A high-ranking North Korean diplomat, who defected with his wife and children in London, and is now in South Korea, is from a privileged family with a long revolutionary pedigree in North Korean politics. South Korea’s Ministry of Unification confirmed on Wednesday that Thae Yong-Ho, the second-in-command at the North Korean embassy in the United Kingdom, had defected with his wife and children and had been given political asylum in South Korea. As intelNews reported earlier this week, Thae, a senior career diplomat believed to be one of North Korea’s foremost experts on Western Europe, had disappeared with his family and was presumed to have defected “to a third country”.
New information has since emerged on Thae
and his family, confirming that both he and his wife are members of
North Korea’s privileged elite, with decades-old connections to the
ruling Workers’ Party of Korea. According to the Seoul-based JoongAng Daily,
Thae’s wife, O Hye-Son, is a niece of the late O Peak-Ryong, a
decorated communist guerrilla who fought Korea’s Japanese colonialists
in the 1930s. O, who died in the 1980s, joined the Korean anti-Japanese
struggle alongside Kim Il-Sung, founder of the Workers’ Party of Korea
and first leader of North Korea. This means that O Hye-Son is also the
cousin of O Peak-Ryong’s son, General O Kum-Chol, who is currently vice
chairman of the General Staff of the Korean People’s Army. Thae himself
is the son of Thae Pyong-Ryol, a four-star general who also fought
against the Japanese in the 1930s, alongside Kim Il-Sung. In the postwar
period, General Thae became a senior member of the Workers’ Party of
Korea and was appointed to the Party’s powerful Central Committee. He
died in 1997.
JoongAng Daily quoted an unnamed
“source familiar with the matter” of Thae’s defection, who said that
the diplomat’s loyalty to the North Korean leadership had been
unquestioned prior to his surprise defection.
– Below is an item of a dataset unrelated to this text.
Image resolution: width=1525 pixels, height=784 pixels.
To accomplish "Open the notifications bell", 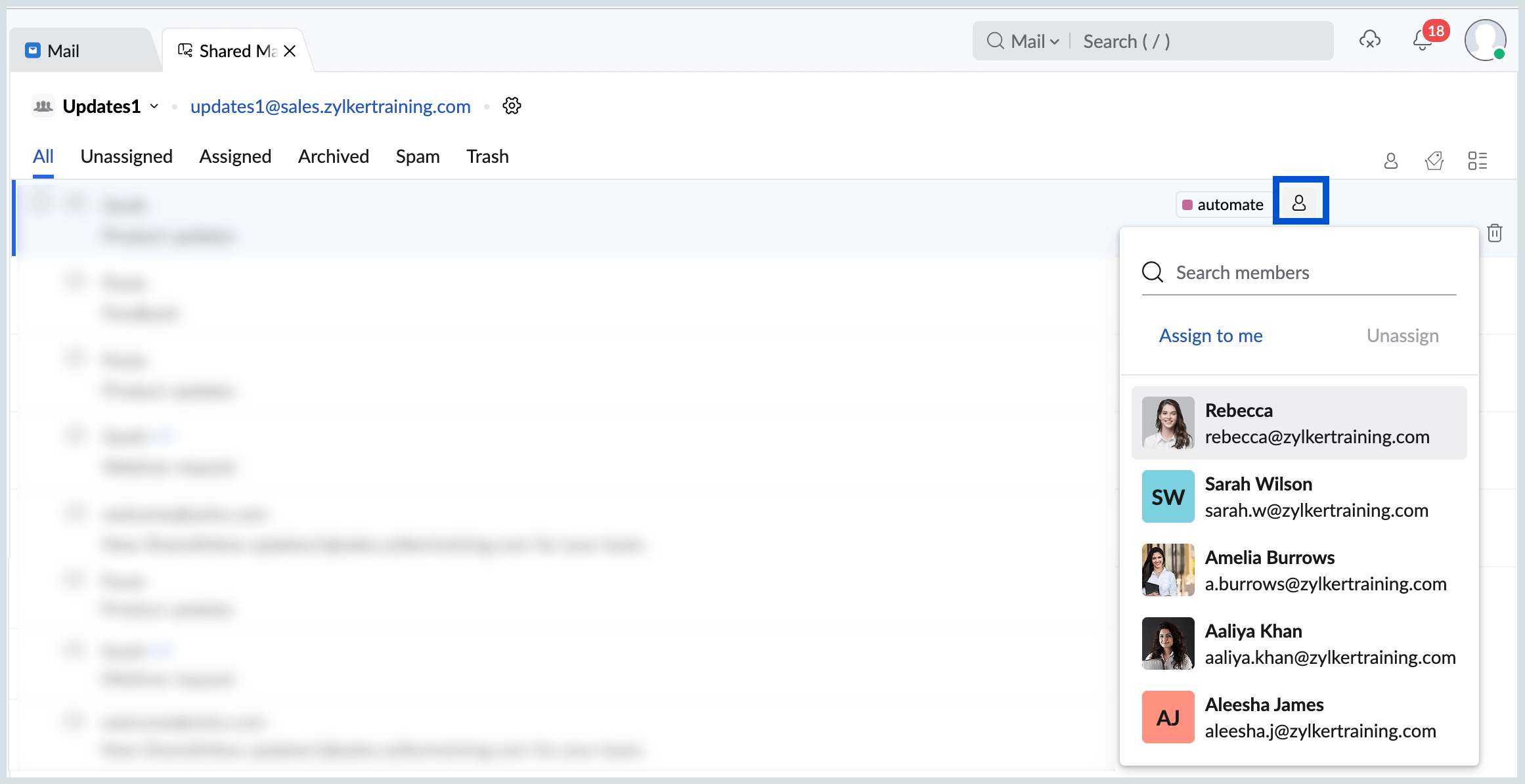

Most North Korean
diplomats are posted at an embassy abroad for a maximum of three years
before being moved elsewhere in the world. The fact that Thae had been
allowed to remain in the United Kingdom for 10 years shows his
privileged status within the Workers’ Party of Korea, said the source.
Additionally, the children or most North Korean diplomats are required
to return to their native country after completing high school. But this
did not seem to apply to Thae, whose three children were living with
him in Britain even after graduating from university. This and many
other clues reflect Thae’s “impeccable credentials”, said the source,
which made him one of the most trusted government officials in the
regime’s bureaucratic arsenal.
It is believed that Thae defected because
he had been told that his tenure in London was coming to an end after a
decade, and he would have to relocate to a less desirable location, or
possibly recalled back to Pyongyang. Defections among North Korea’s
privileged elite are rare, but have been happening increasingly
frequently in the past few years. This makes some observers believe that
disillusionment among Supreme Leader Kim Jong-Un’ inner circle is
growing and that the North Korean regime is becoming weaker.